Chris Pratt and co. are all as charming and amusing as ever and Kurt Russell was mostly a good addition.
Nebula–Karen Gillan–is in this movie and her relationship with Gamora–Zoe Saldana–is interesting, important to the plot of Avengers 3, and gets this film to pass the Bechdel Test.
Some of the CGI was really good and the Sovereign have a cool look.
Good music again.
The Bad
Sylvester Stallone’s hamfisted hamminess.
Some of the comedy feels tonally discordant with the action/drama on screen.
Baby Groot is more often annoying than cute.
Taserface’s savage turn with the Ravagers.
Some of the CGI, especially the Ego recaps.
The opening scene goes for funny and comes close, which made me worry that this was Age of Ultron again.
The Ugly
The child abuse scene where Baby Groot is tortured with water and has his cage shaken. It’s supposed to be showing that he is kind of brave and angry, but it is a prolonged and wholly unnecessary scene of child abuse. Oh the Ravagers are evil? Maybe when they senselessly and cruelly murdered half of their comrades while laughing sent that message already.
Mantis goes from being a fully fledged comic book character who can fight and speak in non-pathetic ways, to being a one dimensional tool of the story who seems vaguely racist against Asians and definitely sexist. She is meant to be the dumb yin to Drax’s dumb yang, but that does not work for her character because Drax has such a huge ego, while hers has no confidence and is extremely accommodating. They even took away her parents and made her just a thing created by Ego (the Celestial-planet, not the other kind). And how Drax, played for the audience’s laughter, just crushes her by calling her ugly over and over again.

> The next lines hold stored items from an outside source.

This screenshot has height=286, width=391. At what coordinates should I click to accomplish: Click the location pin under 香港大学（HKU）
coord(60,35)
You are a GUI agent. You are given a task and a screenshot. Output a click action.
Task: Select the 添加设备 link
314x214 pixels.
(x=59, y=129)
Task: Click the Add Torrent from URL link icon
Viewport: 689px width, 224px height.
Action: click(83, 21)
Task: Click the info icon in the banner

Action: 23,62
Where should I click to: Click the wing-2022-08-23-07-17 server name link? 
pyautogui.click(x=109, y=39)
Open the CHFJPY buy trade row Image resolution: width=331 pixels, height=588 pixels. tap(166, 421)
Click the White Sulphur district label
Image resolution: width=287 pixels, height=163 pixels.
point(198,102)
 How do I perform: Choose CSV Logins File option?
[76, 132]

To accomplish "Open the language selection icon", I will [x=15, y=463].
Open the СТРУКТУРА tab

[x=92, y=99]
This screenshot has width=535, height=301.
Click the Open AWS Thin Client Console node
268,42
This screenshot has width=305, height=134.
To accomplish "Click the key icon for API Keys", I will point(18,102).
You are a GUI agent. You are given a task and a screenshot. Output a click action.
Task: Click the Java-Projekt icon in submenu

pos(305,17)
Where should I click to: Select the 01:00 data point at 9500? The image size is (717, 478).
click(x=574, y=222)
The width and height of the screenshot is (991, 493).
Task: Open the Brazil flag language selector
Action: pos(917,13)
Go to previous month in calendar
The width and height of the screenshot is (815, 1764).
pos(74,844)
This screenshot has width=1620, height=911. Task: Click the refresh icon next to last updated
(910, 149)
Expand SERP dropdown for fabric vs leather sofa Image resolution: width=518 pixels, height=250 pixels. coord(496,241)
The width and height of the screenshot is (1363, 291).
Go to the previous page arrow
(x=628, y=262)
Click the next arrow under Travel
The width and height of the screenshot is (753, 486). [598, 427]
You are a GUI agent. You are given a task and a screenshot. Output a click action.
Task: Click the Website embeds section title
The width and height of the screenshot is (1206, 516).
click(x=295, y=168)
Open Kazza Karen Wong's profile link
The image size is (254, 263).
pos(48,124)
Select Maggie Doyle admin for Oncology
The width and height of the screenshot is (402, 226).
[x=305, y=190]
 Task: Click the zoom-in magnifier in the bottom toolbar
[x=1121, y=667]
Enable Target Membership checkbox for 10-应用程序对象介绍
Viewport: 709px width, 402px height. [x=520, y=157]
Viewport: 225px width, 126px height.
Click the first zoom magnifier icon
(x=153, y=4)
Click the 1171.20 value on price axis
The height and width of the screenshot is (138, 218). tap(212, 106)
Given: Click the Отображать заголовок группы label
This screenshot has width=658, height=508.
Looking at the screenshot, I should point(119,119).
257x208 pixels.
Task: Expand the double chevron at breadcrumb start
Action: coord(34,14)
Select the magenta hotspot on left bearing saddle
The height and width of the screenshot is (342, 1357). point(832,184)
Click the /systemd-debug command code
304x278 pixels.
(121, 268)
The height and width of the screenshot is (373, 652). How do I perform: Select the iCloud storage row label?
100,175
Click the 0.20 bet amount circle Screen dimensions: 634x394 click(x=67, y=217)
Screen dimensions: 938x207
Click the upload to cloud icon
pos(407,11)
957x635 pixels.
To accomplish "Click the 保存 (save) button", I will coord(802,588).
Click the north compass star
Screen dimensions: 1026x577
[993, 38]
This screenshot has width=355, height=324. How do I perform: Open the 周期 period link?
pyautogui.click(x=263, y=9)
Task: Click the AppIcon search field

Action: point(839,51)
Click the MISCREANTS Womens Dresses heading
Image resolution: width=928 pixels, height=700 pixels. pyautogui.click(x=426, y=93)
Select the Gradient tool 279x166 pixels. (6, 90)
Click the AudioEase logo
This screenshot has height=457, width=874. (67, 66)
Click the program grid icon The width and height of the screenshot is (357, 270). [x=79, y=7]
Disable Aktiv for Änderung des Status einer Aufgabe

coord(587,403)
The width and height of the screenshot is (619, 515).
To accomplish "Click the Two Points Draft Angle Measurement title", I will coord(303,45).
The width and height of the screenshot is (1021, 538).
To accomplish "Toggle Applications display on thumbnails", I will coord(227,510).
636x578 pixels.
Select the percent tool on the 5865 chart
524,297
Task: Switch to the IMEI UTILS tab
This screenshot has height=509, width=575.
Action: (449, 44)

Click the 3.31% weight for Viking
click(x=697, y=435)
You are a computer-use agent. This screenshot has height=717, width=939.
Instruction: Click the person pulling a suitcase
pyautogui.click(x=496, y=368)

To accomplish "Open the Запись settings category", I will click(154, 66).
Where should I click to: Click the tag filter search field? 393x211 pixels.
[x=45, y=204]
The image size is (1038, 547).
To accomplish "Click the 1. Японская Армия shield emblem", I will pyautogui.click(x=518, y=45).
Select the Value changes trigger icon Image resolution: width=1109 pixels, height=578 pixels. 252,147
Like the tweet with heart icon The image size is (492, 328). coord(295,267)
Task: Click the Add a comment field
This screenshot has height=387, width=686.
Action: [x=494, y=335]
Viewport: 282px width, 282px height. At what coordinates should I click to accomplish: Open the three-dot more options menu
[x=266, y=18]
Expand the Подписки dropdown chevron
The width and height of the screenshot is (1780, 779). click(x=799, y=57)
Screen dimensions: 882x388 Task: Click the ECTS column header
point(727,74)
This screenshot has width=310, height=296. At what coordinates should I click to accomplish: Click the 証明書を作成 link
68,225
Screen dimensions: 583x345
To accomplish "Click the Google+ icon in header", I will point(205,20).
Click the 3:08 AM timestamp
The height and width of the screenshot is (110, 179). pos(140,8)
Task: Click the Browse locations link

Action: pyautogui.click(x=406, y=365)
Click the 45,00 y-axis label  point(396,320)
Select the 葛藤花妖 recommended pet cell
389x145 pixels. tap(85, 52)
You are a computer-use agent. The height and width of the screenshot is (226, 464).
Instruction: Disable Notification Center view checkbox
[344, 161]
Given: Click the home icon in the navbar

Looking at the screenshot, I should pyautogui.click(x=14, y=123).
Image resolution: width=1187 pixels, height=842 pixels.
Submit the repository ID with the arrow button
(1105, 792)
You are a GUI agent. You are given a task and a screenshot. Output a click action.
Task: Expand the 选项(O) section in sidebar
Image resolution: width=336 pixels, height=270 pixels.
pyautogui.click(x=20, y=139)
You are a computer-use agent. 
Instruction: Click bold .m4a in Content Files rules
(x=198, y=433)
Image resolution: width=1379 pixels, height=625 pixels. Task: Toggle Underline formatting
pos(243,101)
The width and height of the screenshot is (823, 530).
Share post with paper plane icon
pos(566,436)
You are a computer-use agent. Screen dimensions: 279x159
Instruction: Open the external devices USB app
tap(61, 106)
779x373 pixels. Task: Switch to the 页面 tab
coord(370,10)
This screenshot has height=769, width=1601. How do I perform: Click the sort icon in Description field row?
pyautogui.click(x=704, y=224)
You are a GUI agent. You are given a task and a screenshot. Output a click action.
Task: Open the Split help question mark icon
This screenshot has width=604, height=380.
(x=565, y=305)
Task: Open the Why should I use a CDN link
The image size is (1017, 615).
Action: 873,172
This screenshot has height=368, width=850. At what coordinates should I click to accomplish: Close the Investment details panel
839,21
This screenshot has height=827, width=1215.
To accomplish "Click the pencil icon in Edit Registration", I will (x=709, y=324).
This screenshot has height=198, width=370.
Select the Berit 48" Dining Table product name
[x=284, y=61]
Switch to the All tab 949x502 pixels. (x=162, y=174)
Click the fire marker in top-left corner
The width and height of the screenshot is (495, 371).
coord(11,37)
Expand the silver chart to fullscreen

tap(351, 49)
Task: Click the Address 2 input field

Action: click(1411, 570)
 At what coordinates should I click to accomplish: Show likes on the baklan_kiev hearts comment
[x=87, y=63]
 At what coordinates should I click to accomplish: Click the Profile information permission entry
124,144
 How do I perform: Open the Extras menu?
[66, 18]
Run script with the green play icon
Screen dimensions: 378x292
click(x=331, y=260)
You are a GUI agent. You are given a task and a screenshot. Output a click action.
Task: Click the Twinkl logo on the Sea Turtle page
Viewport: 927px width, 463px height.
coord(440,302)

Going through this has reminded me that there really was a lot about this film that I liked and that it was very well produced. But the better the rest of the film is, the more upsetting these two major offenses get. This is the James Bond slapping a woman on the butt after saying “Dink, say goodbye to Felix. Uhh, man talk.” Or this is James Bond undercover as a Japanese man. Or the casual use of Black slurs in Live and Let Die. I am making light of the situation to get over the discomfort of what I said in the ugly portion. I still enjoy Goldfinger, but I have to acknowledge its flaws and view it through the right prism. This was 2017 and James Gunn should know better. To quote Treebeard in The Two Towers, “A wizard should know better.” I gave Guardians 1 ****. My instinct was to give this the same grade, but in hindsight maybe 1 deserves higher and this deserves lower. What do you deduct for two things that stuck with me far longer than the technically sound execution of a primarily amusing film? I gave the theatrical Two Towers **, so I averaged that with Guardians 1 to get the rating listed above.